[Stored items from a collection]
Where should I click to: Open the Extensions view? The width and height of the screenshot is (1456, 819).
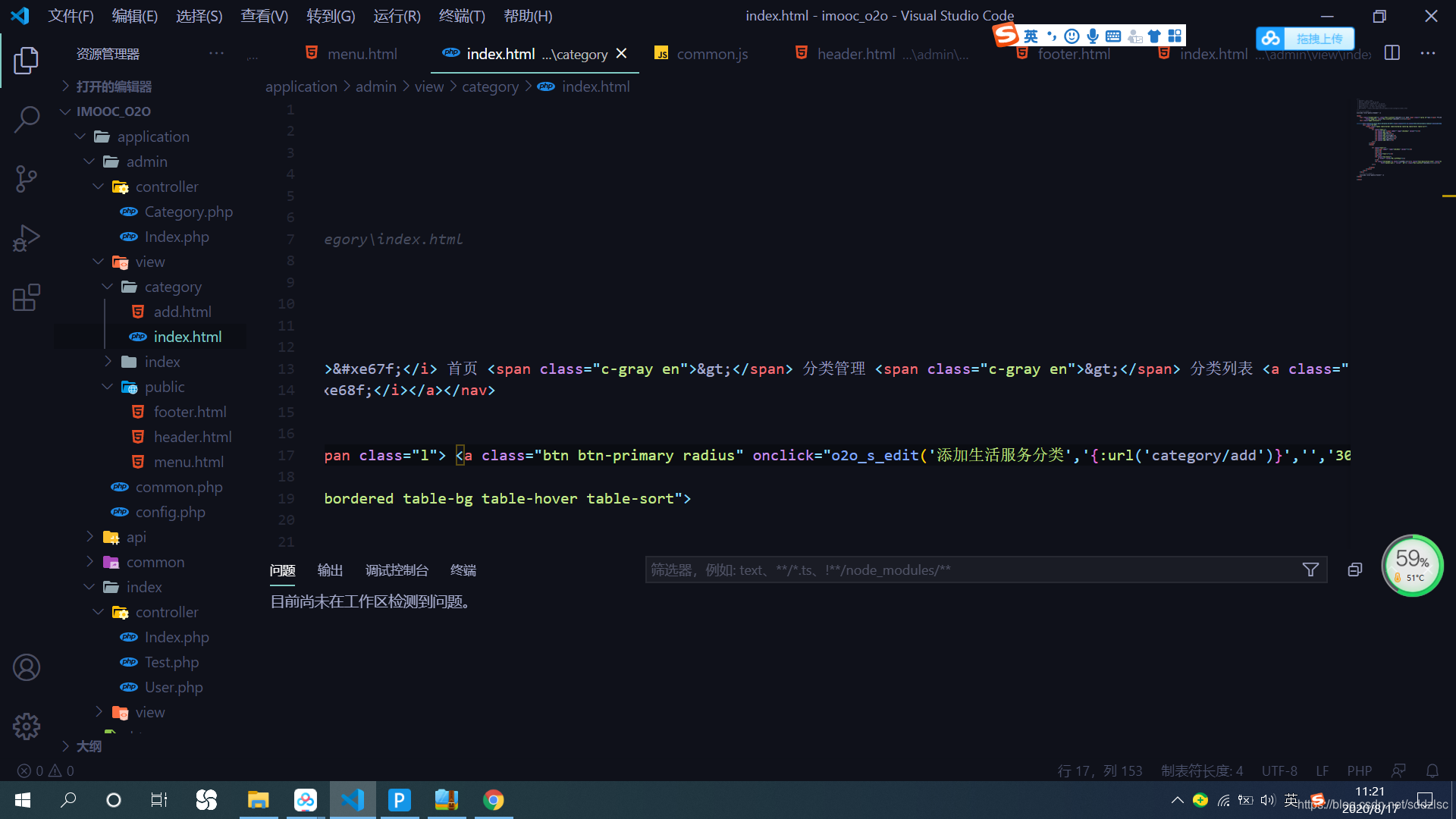pyautogui.click(x=27, y=297)
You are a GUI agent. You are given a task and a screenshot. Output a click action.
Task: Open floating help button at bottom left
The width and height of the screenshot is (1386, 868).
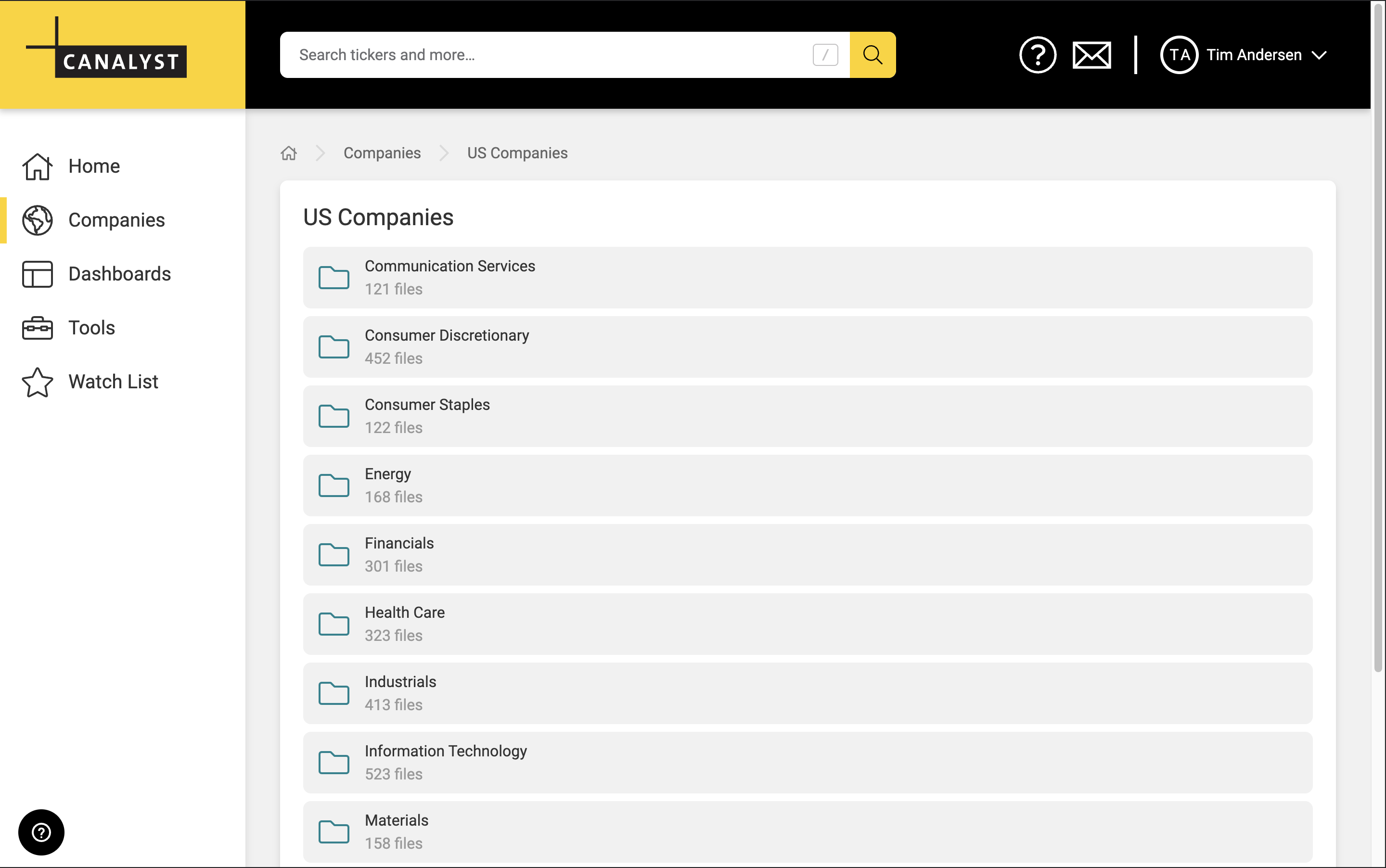tap(41, 832)
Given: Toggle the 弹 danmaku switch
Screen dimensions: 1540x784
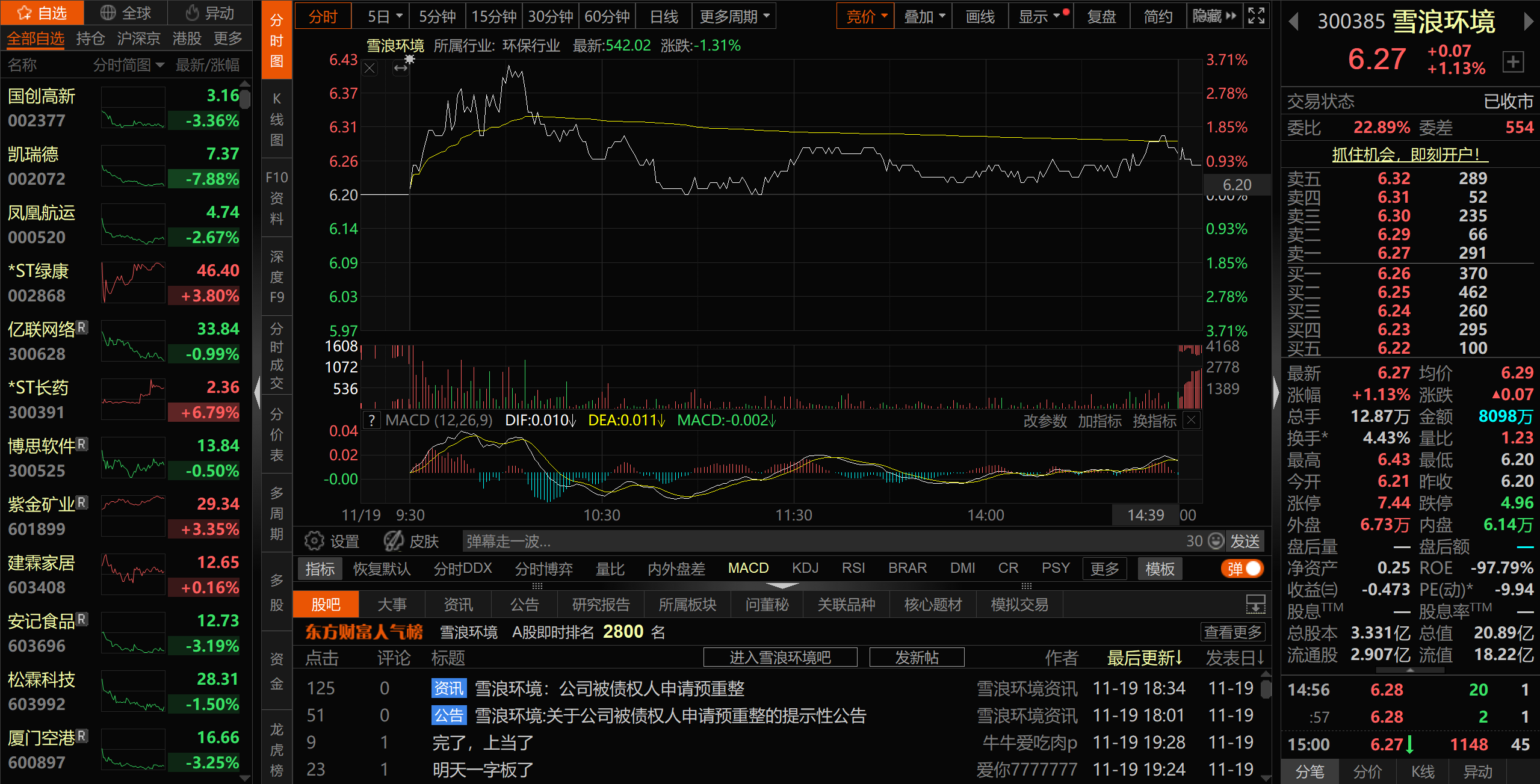Looking at the screenshot, I should pyautogui.click(x=1242, y=569).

_Work request_.
Could you copy all of the entries above exactly, without the pictures?

_Written response_.
Where should I click to: Open the Extensions view? The width and height of the screenshot is (1456, 819).
pyautogui.click(x=27, y=297)
You are a GUI agent. You are given a task and a screenshot. Output a click action.
Task: Open floating help button at bottom left
The width and height of the screenshot is (1386, 868).
tap(41, 832)
Given: Toggle the 弹 danmaku switch
Screen dimensions: 1540x784
Looking at the screenshot, I should pyautogui.click(x=1242, y=569).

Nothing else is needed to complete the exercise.